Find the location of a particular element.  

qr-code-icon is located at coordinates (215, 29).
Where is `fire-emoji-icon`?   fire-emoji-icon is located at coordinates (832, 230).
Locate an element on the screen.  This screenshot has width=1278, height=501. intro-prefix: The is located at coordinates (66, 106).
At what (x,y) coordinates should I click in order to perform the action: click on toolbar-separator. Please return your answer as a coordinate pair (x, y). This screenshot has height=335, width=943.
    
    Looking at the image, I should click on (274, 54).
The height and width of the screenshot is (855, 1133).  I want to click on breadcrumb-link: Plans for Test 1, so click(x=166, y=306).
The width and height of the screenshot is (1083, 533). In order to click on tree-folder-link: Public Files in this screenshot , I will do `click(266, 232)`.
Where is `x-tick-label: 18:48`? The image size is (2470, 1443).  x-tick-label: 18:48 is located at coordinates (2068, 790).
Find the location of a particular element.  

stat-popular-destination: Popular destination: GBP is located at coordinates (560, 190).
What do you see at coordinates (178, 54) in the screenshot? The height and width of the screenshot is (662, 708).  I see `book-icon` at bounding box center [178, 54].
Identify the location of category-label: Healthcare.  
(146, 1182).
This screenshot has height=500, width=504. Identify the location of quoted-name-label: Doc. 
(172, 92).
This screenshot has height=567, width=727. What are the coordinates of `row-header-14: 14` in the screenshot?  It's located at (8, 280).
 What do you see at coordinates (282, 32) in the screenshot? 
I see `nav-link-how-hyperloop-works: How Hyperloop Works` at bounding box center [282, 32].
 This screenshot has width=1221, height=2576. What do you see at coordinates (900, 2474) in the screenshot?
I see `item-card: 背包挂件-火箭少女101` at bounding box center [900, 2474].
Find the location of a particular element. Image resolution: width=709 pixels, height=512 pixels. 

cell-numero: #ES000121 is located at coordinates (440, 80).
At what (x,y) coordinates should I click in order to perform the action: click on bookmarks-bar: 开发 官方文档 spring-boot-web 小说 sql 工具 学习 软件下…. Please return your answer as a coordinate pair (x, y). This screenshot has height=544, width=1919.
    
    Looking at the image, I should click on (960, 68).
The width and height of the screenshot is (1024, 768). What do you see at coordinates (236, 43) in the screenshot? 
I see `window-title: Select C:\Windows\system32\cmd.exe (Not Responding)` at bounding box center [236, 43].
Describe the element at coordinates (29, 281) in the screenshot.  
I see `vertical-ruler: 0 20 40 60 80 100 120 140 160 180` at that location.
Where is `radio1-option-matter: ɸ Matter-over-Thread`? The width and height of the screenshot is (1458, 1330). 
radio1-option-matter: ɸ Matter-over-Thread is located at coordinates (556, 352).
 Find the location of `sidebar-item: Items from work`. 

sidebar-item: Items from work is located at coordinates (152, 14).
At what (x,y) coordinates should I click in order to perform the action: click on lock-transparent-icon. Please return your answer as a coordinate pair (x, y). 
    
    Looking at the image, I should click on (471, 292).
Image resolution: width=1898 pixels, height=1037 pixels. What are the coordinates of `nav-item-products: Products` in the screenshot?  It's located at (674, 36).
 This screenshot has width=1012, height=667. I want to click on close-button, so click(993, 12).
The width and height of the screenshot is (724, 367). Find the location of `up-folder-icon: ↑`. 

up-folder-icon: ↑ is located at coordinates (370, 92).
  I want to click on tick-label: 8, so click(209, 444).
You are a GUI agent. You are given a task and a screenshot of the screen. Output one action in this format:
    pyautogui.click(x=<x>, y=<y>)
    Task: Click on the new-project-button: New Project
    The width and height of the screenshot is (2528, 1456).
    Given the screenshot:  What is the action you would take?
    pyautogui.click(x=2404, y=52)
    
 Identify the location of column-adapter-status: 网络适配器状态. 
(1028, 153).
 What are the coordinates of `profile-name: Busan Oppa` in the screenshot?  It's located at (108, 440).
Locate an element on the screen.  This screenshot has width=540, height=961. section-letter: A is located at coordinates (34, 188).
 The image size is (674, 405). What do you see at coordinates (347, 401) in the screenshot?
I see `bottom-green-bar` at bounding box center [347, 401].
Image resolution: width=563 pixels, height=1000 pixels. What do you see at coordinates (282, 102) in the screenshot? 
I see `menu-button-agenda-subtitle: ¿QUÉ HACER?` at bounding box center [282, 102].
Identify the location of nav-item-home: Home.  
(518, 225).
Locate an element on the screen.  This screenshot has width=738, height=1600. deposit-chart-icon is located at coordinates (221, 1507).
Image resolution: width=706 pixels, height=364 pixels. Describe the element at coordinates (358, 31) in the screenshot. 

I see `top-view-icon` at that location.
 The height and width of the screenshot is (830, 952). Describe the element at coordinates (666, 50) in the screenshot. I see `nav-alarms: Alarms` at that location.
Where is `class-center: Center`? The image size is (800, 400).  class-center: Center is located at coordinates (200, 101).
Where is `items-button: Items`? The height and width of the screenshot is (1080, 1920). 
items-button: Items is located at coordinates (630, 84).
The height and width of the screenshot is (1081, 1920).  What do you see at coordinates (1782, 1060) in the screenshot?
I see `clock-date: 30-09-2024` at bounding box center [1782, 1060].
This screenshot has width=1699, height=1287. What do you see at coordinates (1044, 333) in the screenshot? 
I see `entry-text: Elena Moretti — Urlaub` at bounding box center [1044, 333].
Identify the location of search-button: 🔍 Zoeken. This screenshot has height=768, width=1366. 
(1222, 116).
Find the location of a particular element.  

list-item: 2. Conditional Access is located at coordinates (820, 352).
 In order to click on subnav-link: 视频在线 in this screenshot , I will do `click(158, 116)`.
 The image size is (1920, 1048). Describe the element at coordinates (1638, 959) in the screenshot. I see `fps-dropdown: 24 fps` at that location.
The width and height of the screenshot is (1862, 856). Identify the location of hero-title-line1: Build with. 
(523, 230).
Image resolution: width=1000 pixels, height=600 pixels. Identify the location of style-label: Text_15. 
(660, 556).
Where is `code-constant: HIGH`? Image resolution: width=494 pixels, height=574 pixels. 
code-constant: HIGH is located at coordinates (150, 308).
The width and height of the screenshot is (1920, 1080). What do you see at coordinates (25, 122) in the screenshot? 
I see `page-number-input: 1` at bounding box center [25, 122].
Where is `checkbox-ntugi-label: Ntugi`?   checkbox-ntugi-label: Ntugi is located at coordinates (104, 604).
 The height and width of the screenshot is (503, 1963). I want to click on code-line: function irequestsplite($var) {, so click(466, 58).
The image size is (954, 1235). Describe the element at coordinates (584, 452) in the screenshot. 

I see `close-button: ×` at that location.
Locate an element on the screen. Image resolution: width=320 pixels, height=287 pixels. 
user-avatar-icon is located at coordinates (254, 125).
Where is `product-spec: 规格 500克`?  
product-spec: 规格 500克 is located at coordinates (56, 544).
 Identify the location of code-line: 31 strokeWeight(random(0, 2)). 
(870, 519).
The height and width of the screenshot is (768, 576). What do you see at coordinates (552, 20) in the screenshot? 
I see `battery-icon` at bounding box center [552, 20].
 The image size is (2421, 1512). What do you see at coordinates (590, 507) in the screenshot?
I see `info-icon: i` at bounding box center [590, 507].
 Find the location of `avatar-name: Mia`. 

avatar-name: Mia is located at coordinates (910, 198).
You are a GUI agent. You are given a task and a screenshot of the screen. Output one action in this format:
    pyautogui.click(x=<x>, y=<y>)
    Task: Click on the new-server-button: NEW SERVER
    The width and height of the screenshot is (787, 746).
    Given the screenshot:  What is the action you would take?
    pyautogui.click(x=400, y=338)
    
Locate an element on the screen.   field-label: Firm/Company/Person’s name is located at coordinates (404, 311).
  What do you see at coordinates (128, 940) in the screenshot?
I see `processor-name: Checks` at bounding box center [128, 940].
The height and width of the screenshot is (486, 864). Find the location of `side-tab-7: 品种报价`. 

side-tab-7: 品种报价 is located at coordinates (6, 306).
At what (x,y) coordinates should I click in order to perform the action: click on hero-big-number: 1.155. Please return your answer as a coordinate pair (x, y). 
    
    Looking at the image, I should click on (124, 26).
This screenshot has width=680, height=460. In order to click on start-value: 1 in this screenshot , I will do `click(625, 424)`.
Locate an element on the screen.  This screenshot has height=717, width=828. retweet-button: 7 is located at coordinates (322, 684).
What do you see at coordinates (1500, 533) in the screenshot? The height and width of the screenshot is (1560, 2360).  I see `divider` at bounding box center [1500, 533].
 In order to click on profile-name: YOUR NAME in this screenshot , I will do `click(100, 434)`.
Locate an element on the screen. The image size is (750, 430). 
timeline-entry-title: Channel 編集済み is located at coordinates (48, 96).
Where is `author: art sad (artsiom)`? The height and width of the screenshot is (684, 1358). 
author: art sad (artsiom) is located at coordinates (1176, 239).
━━━━
*The task*
Revise the listing from the line with "coordinates (104, 604)." to the line with "coordinates (404, 311).", replacing "Locate an element" with "Find an element" and leaving everything else unchanged.

*Exercise answer*
Where is `checkbox-ntugi-label: Ntugi`?   checkbox-ntugi-label: Ntugi is located at coordinates (104, 604).
 The height and width of the screenshot is (503, 1963). I want to click on code-line: function irequestsplite($var) {, so click(466, 58).
The image size is (954, 1235). Describe the element at coordinates (584, 452) in the screenshot. 

I see `close-button: ×` at that location.
Find an element on the screen. Image resolution: width=320 pixels, height=287 pixels. 
user-avatar-icon is located at coordinates (254, 125).
Where is `product-spec: 规格 500克`?  
product-spec: 规格 500克 is located at coordinates (56, 544).
 Identify the location of code-line: 31 strokeWeight(random(0, 2)). 
(870, 519).
The height and width of the screenshot is (768, 576). What do you see at coordinates (552, 20) in the screenshot? 
I see `battery-icon` at bounding box center [552, 20].
 The image size is (2421, 1512). What do you see at coordinates (590, 507) in the screenshot?
I see `info-icon: i` at bounding box center [590, 507].
 Find the location of `avatar-name: Mia`. 

avatar-name: Mia is located at coordinates (910, 198).
You are a GUI agent. You are given a task and a screenshot of the screen. Output one action in this format:
    pyautogui.click(x=<x>, y=<y>)
    Task: Click on the new-server-button: NEW SERVER
    The width and height of the screenshot is (787, 746).
    Given the screenshot:  What is the action you would take?
    pyautogui.click(x=400, y=338)
    
Find an element on the screen.   field-label: Firm/Company/Person’s name is located at coordinates (404, 311).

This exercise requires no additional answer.